Não há, aparentemente, volta (realista) a dar em relação ao gás natural. A dependência das economias vai aumentar para alimentar as muitas centrais de ciclo combinado que se planearam, sobretudo na Europa, mesmo que uma parte nunca arranque. Perante a evidência de que o gás natural será o combustível de substituição por excelência do petróleo, precisam-se de "boas estratégias". Em vez de contas rigorosas sobre cenários que não se controlam, o que desfaz qualquer estudo bem intencionado - como mostraram os últimos meses - "deve-se ter uma posição estratégica sobre o assunto e de valores não perecíveis". Os preços caíram, quando todas as previsões apontavam para a pressão altista, e com isso os grandes investimentos estão hoje em causa: "Não sabemos o valor deles daqui a dez anos".
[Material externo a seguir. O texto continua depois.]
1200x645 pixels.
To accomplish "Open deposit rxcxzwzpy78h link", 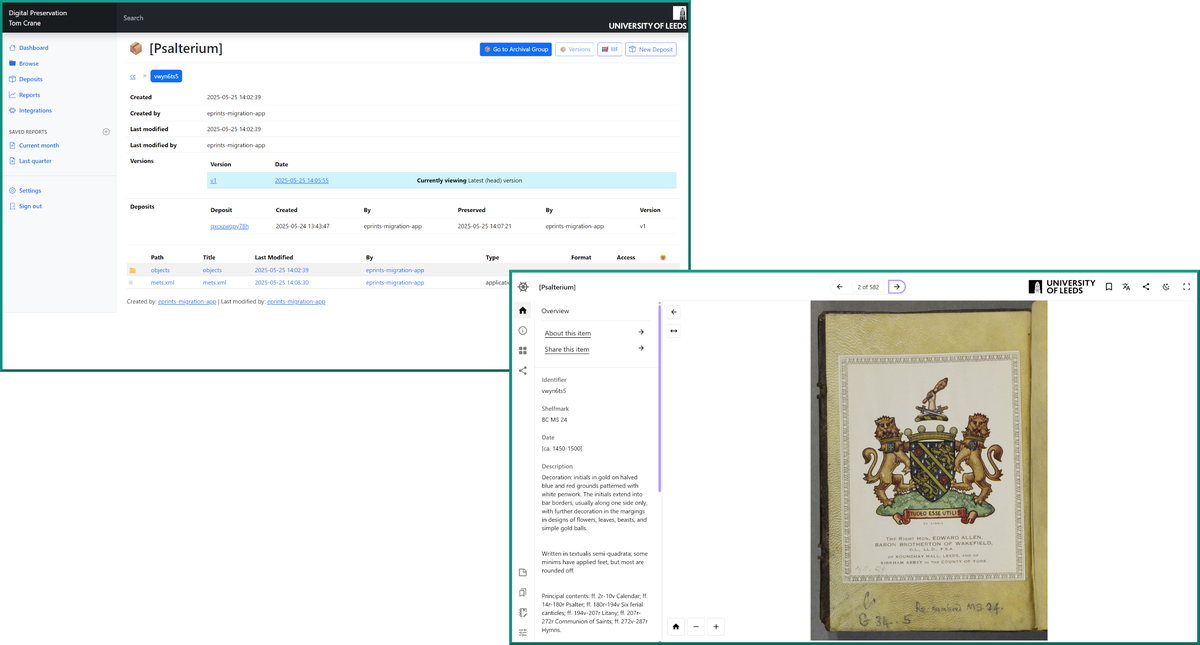I will pyautogui.click(x=232, y=226).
Nestas crises que se sucedem na Europa de leste e central quando chega o rigor do Inverno, Portugal tem sido sobretudo espectador. A beneficiar das "decisões louváveis", do final dos anos 80 e início de 90, de construção do gasoduto para a Argélia e do terminal em Sines, por serem "investimentos absolutamente essenciais para o próximo meio século", o país - diz Oliveira Fernandes - tem, mesmo assim, "andado a dormir na forma". Refere-se ao seu potencial estratégico internacional, por "ter condições para ser porto de entrada de gás para a Europa", dando mais estabilidade e melhor acesso aos recursos, e à necessidade de um uso mais eficiente desta matéria-prima. Dá mais importância a estes pontos do que ao sobe e desce dos preços. Este é apenas "um fenómeno de vibração".
A aposta no uso eficiente de gás passa pelos lares mas também pelas empresas. Nestas, o problema que também é a solução chama-se co-geração, a tecnologia de grande eficiência que converte o gás em electricidade e calor ao mesmo tempo. Contudo, a co-geração tem sido sobretudo incentivada através de subsídio às tarifas eléctricas, sendo a produção de calor "subalternizada".
Cruzar gás com solar
"A co-geração não pode ter como objectivo produzir electricidade e o 'resto' ser aproveitamento de calor. O calor tem de ter preço, é a mais-valia desta operação e o que faz aumentar o seu rendimento", defende este especialista. Ou seja, as empresas não podem procurar a co-geração apenas por causa da electricidade, têm de consumir efectivamente calor ou frio, caso contrário a eficiência não passa de teoria.
Quanto ao consumo doméstico, Oliveira Fernandes tem na cidade do Porto, a cuja agência de energia preside, uma boa explicação para o que foi um mau exemplo. "Foi durante muitos anos instrumentalizada para utilizar apenas electricidade e agora tem necessariamente resistências à mudança para gás natural". Essa substituição constitui um dos grandes objectivos da agência pelo impacto que tem na redução de emissões de carbono do país, sabendo-se que as cidades são as maiores produtoras de CO2.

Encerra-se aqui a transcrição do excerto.